**EXERCISE DETAILS**
Convert the rows starting at the line that contains "Save test results with the floppy disk icon" and ending at the line that contains "Screen dimensions: 1200x900" into a Markdown table with the columns Row and Line, leaving out blank lines.

**MATERIAL SHOWN**

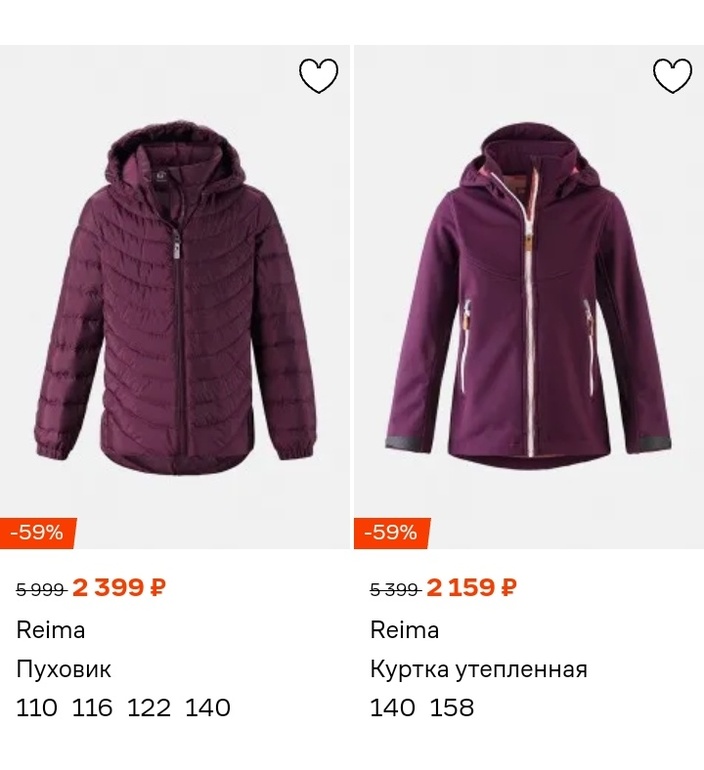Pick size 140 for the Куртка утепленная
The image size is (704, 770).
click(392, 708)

* * *

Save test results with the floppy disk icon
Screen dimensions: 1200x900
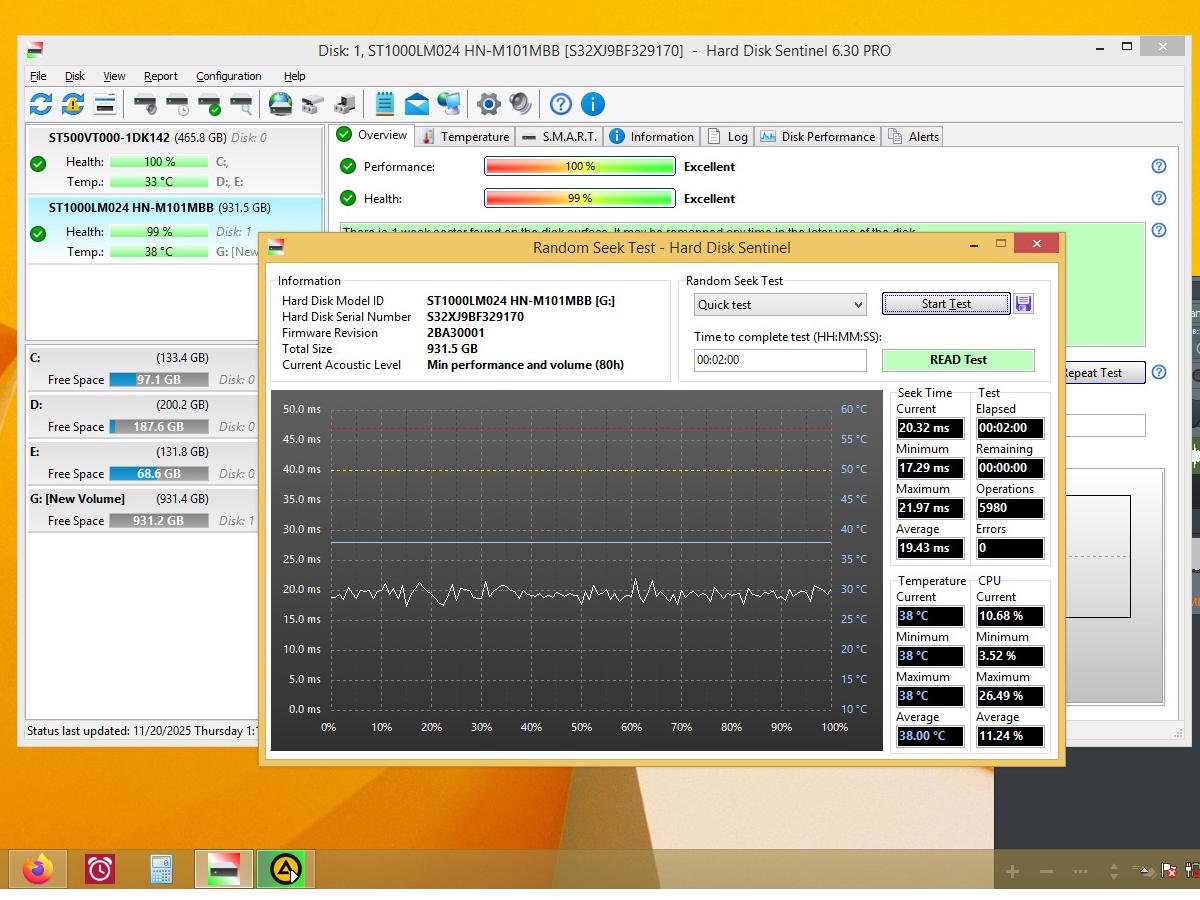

* * *

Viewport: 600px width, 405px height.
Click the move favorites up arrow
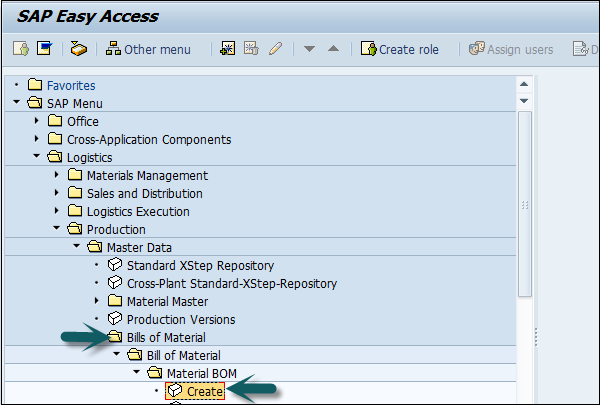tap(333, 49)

**SOLVED EXERCISE**
| Row | Line |
|---|---|
| 1 | Save test results with the floppy disk icon |
| 2 | Screen dimensions: 1200x900 |